* _演習の目的_
以下のデータのうち、「coordinates (1376, 687).」を含む行で始まり「The height and width of the screenshot is (363, 681).」を含む行で終わる部分を、両端の行も含めて一字一句変えずに返してください。

* _コレクションから取り出したエントリ_
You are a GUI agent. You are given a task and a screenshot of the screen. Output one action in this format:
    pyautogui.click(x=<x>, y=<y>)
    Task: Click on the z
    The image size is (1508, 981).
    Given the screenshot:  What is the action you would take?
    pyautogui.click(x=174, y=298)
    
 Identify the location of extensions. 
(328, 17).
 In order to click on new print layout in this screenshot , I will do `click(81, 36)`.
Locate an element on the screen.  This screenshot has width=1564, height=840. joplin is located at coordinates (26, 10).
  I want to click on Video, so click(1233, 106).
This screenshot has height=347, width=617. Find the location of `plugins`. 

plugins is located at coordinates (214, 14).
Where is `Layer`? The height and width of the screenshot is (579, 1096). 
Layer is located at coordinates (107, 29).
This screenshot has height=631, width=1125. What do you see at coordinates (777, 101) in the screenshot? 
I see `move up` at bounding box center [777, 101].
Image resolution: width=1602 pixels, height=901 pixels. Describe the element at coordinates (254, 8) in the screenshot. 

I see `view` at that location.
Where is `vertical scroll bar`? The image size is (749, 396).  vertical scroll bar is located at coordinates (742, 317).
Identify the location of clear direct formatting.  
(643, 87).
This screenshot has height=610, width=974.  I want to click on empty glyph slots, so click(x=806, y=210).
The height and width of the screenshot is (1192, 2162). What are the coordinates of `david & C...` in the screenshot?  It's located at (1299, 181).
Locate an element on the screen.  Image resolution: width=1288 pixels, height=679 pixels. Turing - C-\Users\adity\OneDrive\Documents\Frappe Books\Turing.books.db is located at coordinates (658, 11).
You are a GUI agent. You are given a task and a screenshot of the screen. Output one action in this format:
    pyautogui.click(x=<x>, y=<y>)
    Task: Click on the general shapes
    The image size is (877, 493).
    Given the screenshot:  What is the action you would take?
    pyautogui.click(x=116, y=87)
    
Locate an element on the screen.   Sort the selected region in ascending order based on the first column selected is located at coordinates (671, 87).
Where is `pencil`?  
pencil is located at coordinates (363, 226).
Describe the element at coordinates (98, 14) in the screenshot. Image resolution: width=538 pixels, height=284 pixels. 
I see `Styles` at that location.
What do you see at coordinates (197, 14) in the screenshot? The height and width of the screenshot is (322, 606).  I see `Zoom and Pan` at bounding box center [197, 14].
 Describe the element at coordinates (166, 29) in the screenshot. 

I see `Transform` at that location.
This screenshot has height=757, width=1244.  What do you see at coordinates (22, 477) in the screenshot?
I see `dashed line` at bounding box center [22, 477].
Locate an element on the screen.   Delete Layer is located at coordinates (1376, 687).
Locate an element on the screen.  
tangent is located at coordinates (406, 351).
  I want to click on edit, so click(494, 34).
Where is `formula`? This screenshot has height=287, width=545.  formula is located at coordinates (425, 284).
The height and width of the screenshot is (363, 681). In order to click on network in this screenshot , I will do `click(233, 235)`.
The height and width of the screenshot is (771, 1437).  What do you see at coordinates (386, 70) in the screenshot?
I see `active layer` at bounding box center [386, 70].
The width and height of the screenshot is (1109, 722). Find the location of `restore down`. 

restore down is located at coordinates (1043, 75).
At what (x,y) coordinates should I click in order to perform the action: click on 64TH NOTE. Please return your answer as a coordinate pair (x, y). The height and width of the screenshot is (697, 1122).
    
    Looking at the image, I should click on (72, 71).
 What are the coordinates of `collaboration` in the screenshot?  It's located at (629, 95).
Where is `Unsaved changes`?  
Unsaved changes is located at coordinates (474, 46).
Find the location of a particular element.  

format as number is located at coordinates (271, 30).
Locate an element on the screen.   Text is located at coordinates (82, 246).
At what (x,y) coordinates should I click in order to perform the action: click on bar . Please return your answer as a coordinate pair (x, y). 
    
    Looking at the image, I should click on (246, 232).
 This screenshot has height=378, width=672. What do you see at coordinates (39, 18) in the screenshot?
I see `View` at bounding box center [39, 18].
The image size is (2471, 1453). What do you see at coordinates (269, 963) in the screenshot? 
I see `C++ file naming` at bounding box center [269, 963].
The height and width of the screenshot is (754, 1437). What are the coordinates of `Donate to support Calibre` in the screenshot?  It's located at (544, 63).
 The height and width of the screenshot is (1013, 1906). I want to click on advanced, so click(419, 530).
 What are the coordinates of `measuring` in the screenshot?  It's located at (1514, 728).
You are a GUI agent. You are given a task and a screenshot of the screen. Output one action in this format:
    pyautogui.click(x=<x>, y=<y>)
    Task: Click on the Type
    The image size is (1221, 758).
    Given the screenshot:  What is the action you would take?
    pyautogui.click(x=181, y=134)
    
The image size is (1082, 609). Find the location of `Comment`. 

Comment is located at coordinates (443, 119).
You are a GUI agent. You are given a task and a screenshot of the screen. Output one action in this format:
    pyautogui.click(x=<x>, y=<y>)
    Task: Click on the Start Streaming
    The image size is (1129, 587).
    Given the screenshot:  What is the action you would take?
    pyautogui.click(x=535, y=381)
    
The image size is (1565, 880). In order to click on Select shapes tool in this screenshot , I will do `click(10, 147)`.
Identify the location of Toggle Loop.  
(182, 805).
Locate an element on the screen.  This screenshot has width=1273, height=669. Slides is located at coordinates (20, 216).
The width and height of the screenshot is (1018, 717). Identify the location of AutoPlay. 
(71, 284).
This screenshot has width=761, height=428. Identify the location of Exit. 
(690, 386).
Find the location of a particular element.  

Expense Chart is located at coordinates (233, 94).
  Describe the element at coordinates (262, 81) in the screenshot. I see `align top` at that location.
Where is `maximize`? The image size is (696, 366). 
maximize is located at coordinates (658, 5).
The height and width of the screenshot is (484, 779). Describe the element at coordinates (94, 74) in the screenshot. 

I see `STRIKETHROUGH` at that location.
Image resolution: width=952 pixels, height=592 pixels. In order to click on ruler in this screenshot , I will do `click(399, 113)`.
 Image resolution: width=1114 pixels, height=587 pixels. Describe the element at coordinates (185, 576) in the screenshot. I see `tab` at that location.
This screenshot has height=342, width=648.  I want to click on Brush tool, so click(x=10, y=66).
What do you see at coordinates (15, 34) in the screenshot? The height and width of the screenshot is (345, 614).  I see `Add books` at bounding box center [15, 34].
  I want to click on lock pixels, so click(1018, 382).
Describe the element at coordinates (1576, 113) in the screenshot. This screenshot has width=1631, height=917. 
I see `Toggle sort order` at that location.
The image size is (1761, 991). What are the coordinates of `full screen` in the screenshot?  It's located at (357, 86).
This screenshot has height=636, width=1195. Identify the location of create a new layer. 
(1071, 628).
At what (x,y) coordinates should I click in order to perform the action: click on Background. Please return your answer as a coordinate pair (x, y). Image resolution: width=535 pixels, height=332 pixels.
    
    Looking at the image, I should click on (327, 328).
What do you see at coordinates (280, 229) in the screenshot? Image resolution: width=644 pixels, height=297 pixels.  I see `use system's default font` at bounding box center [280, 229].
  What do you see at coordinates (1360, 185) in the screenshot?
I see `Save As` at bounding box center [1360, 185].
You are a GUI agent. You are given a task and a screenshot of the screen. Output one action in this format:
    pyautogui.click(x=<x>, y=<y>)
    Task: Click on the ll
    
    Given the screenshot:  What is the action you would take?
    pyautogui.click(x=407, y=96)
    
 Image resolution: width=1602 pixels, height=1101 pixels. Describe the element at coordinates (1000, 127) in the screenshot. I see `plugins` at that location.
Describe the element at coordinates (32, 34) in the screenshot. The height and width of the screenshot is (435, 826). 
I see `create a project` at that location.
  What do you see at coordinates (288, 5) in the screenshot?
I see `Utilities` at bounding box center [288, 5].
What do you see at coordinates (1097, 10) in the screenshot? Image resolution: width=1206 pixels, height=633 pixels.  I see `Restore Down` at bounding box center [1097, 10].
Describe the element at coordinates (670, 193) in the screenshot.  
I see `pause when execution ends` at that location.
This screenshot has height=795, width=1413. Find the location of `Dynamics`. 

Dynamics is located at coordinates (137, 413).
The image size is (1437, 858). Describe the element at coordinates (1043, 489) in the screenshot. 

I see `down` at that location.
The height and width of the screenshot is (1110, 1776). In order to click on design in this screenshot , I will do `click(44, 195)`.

* _回答内容_
Locate an element on the screen.   Delete Layer is located at coordinates (1376, 687).
Locate an element on the screen.  
tangent is located at coordinates (406, 351).
  I want to click on edit, so click(494, 34).
Where is `formula`? This screenshot has height=287, width=545.  formula is located at coordinates (425, 284).
The height and width of the screenshot is (363, 681). In order to click on network in this screenshot , I will do `click(233, 235)`.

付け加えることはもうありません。